L’arme fatale qui pourrait avoir ralenti (à défaut d’avoir tué) l’exécution du contrat Su-35 entre l’Egypte et la Russie se dénomme CAATSA pour Countering America’s Opponents through Sanctions. Cette loi fédérale américaine adoptée en juillet 2017 sous l’administration Trump, vise à donner aux Etats-Unis des instruments juridiques pour sanctionner les activités déstabilisatrices des régimes iraniens, russes et nord-coréens. Sa section 231 « Imposition of sanctions with respect to persons engaging in transactions with the intelligence or defense sectors of the government of the Russian Federation” est sans ambiguïté : des sanctions économiques s’appliqueront en de mise en exécution d’un contrat d’armement avec la Russie, excepté dérogation spécifique de la Présidence américaine autorisée par le Congrès.

On distingue bien les armements installés sous les ailes de ce Su-35
On distingue bien les armements installés sous les ailes de ce Su-35 ©

Le spectre de la mise en application du CAATSA a déjà fait une première victime parmi les contrats Su-35. Le 23 décembre 2021 (voir notre article dédié : L’Indonésie renonce au Su-35, pour choisir entre le Rafale et le F-15EX), le gouvernement indonésien annonce officiellement avoir renoncé « à contre cœur » à son idée d’acquérir le Su-35 sélectionné en 2015, avec un contrat pour 11 exemplaires en gestation depuis 2018 (s’il a bien été signé, il semblerait qu’il n’ait jamais été exécuté avec versement des acomptes nécessaires à l’initiation de la production des appareils).

**Consigne 1**
Quelles dates et années le passage sur la loi CAATSA cite-t-il, dans leur ordre d'apparition ?
**Consigne 2**
Pourriez-vous poursuivre le passage sur la loi CAATSA et les contrats Su-35 après sa dernière phrase ?

**Jeu d'enregistrements**
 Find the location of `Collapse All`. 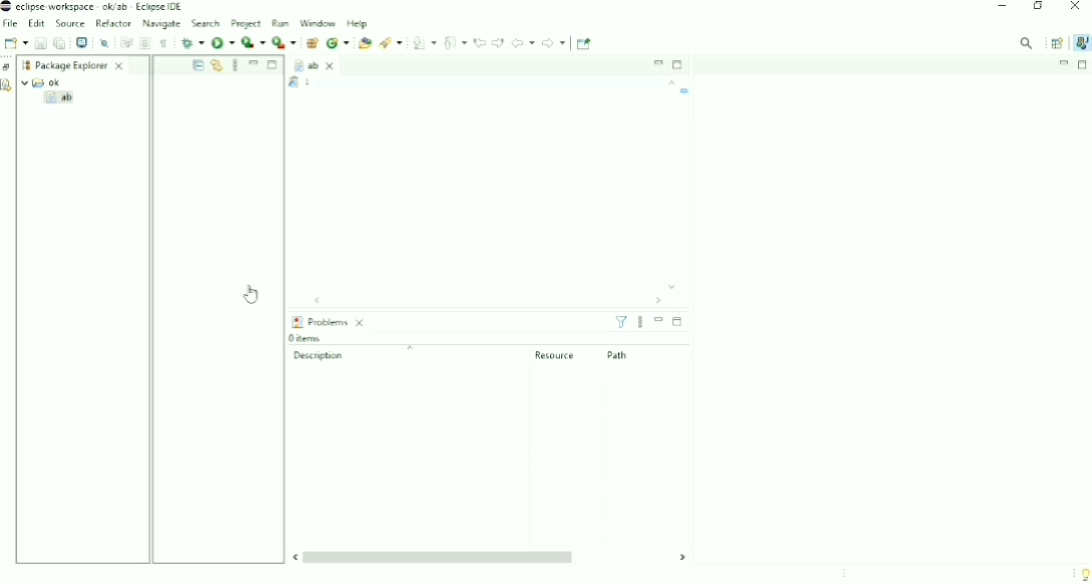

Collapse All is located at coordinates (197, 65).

---

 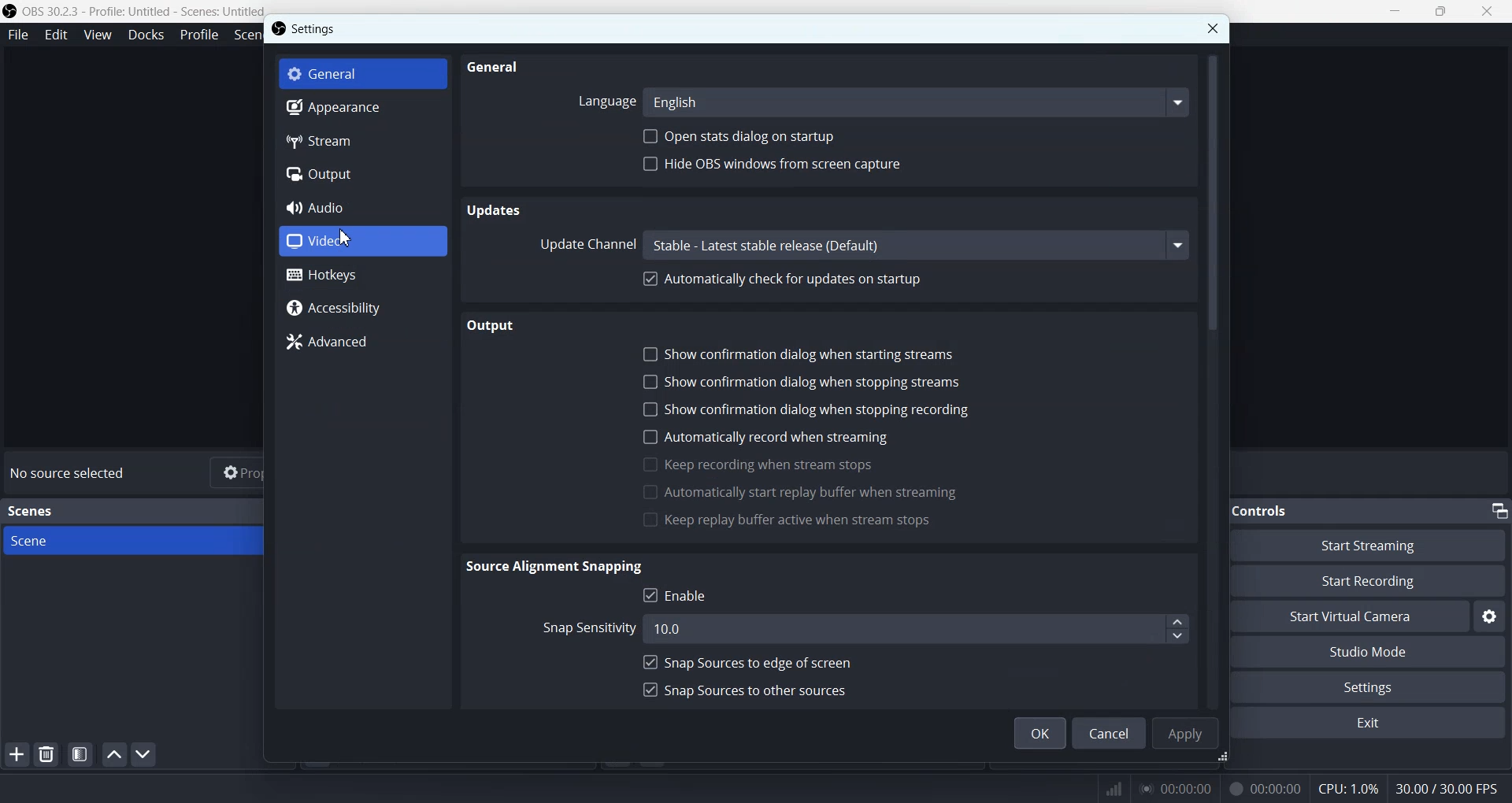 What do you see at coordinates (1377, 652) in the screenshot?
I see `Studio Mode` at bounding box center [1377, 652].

**Réponse 1**
juillet 2017, 23 décembre 2021, 2015, 2018

**Réponse 2**
S’il est encore trop tôt pour présager d’un destin à l’indonésienne, force est de constater que le contrat russo-égyptien semble à minima en situation de blocage. L’extrême précaution prise par les officiels égyptiens pour ne laisser filtrer aucune information relative à ce contrat, à laquelle s’ajoute la mise en garde du 23 février 2021 adressée par les Etats-Unis par l’intermédiaire du Secrétaire d’Etat Anthony Blinken « préoccupé » par « le potentiel achat par l’Egypte d’avion de combat Su-35 à la Russie » à son homologue égyptien Sameh Choukri le 23 février 2021 ne faisant que conforter un peu plus cette idée.

Si l’hypothèse d’un blocage devait se poursuivre dans la durée pour se transformer en impasse, la question sera d’imaginer le devenir de ces appareils flambant neufs aux capacités de combat modernes. La nature ayant horreur du vide, on est en droit de s’interroger sur le poids pris par l’incapacité de la Russie et de l’Egypte à exécuter le contrat Su-35 dans le processus décisionnel ayant mené à l’acquisition de 30 Rafale supplémentaires auprès de Dassault Aviation en janvier 2021, puis confirmé en novembre par le versement du premier acompte.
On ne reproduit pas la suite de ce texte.